Content starts

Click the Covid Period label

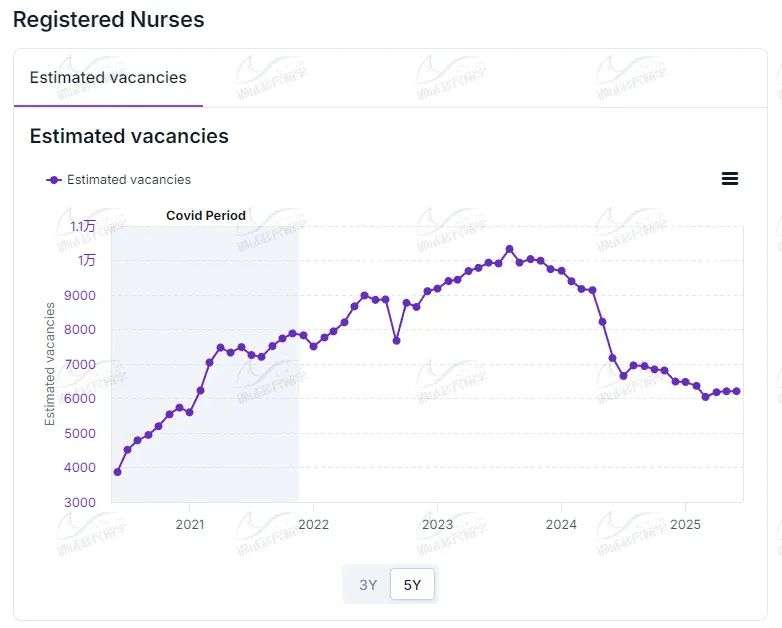tap(205, 215)
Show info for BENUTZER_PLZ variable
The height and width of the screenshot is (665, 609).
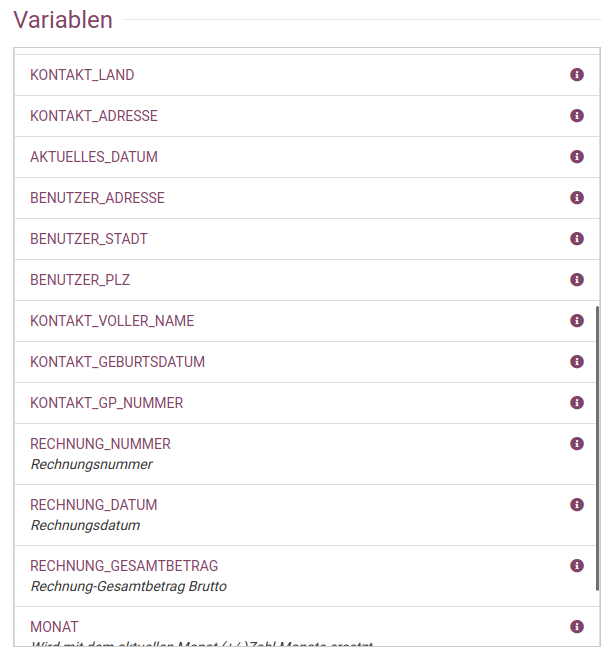[577, 280]
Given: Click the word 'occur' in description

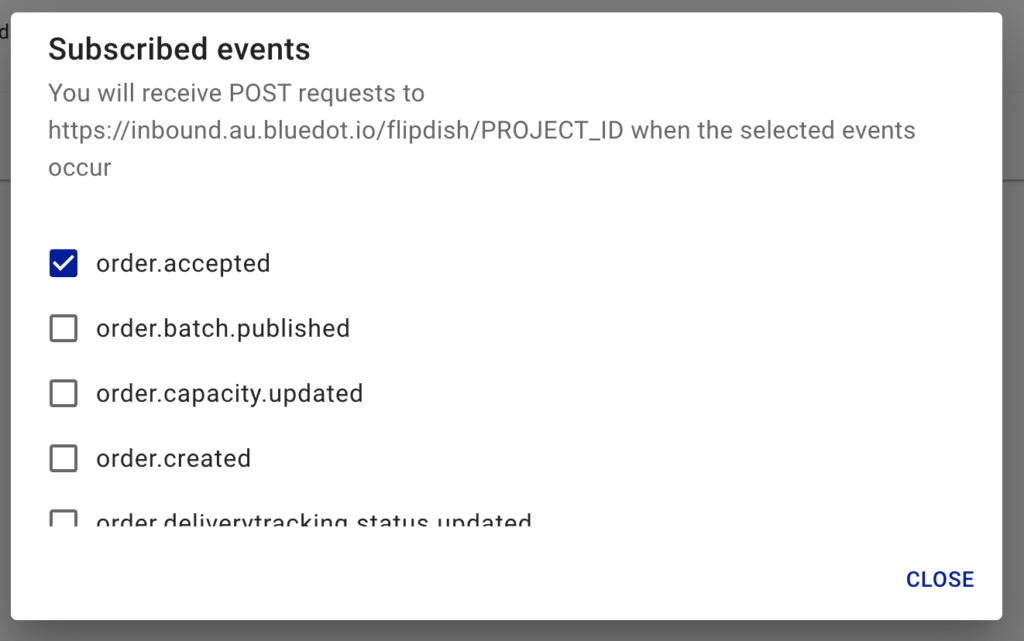Looking at the screenshot, I should (80, 168).
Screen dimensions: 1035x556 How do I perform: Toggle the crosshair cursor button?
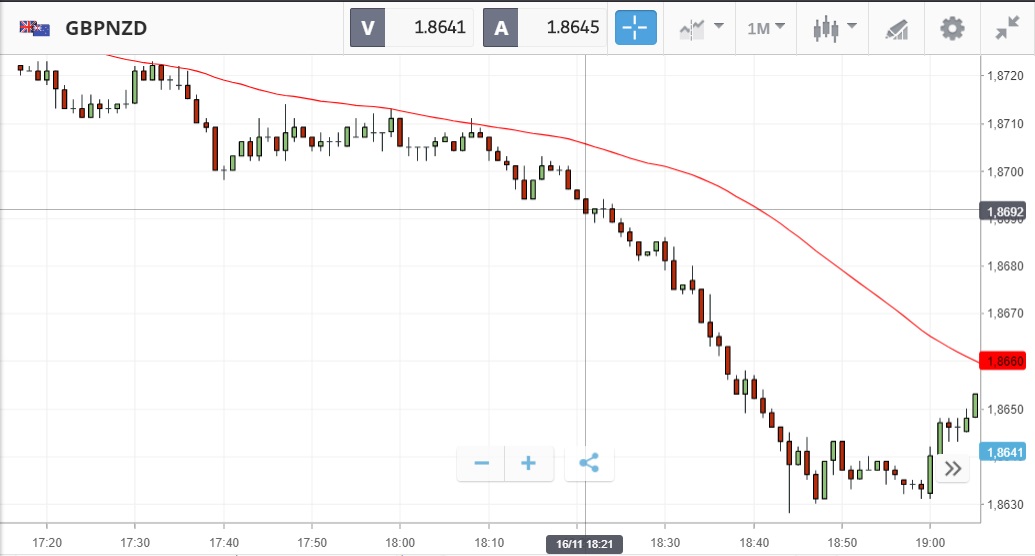pos(636,27)
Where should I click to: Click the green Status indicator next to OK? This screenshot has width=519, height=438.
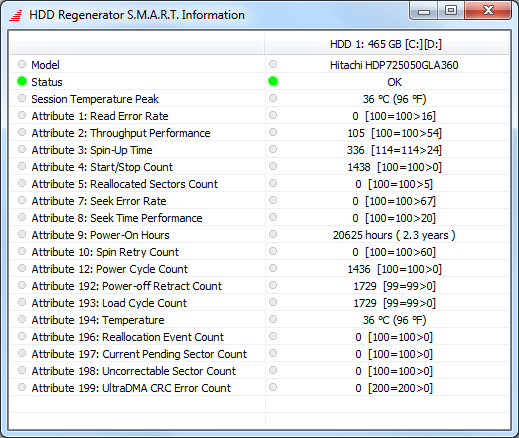point(273,81)
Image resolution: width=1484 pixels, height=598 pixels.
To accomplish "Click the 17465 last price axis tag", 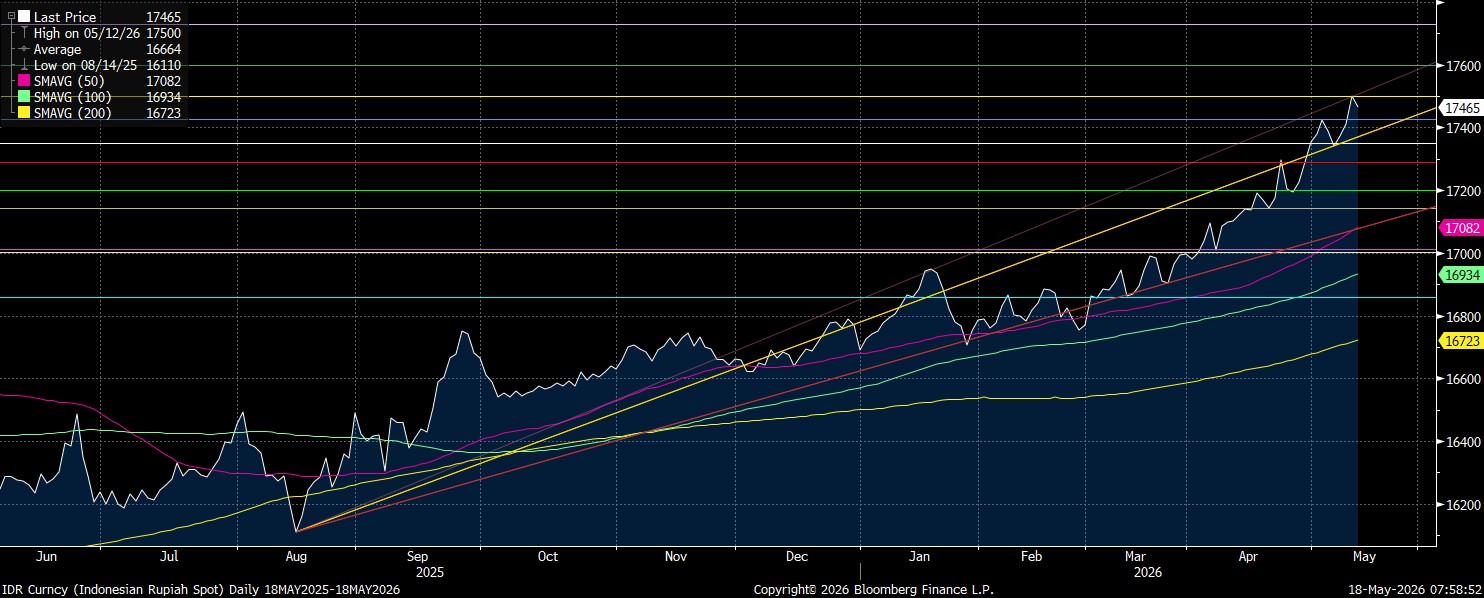I will (x=1458, y=107).
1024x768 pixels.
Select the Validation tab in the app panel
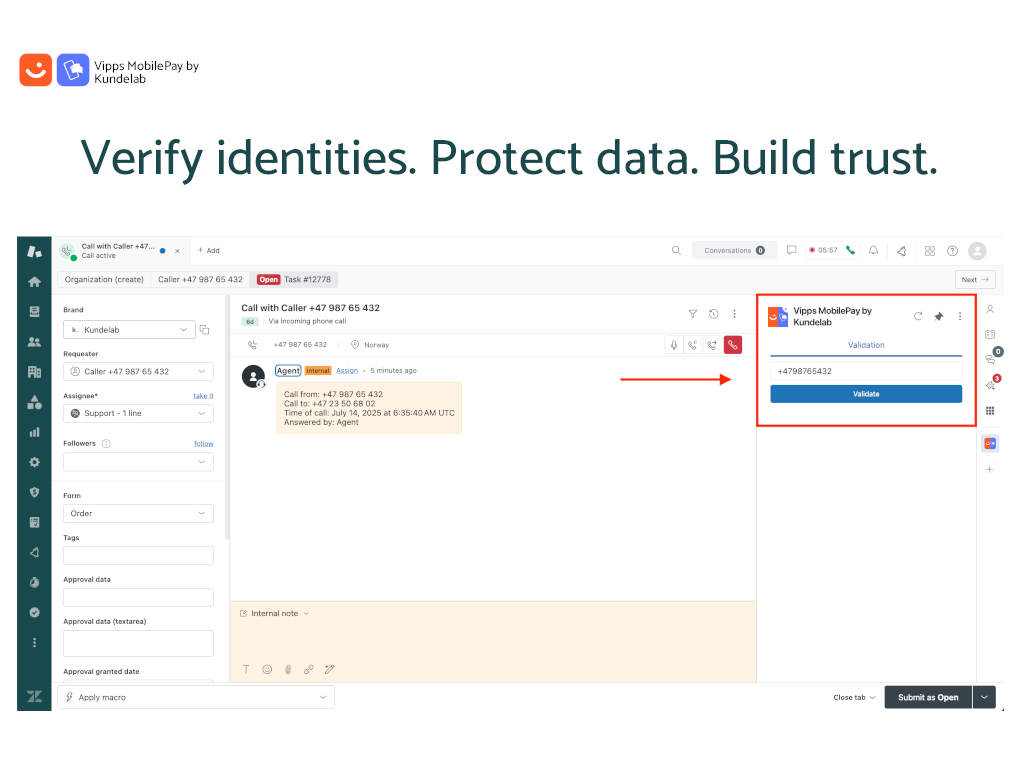[866, 344]
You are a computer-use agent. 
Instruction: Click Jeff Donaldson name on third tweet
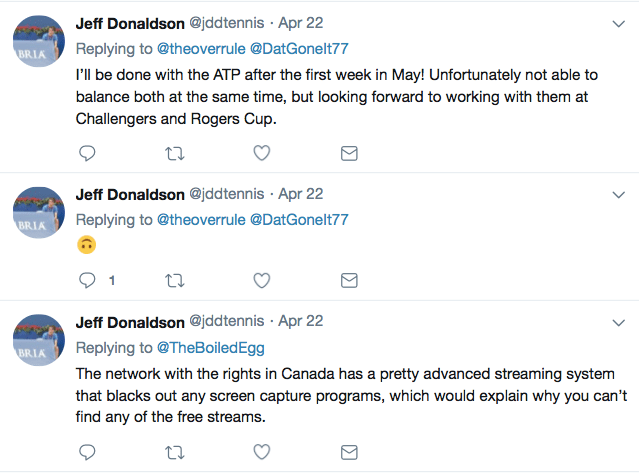pyautogui.click(x=130, y=322)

Content ends

• [Description of the task]: Leave the pictures out and reproduce exactly the lines from the line with "Select the Validation tab in the app panel" to the end of the material above.

• [Written response]:
Select the Validation tab in the app panel
[866, 344]
You are a computer-use agent. 
Instruction: Click Jeff Donaldson name on third tweet
pyautogui.click(x=130, y=322)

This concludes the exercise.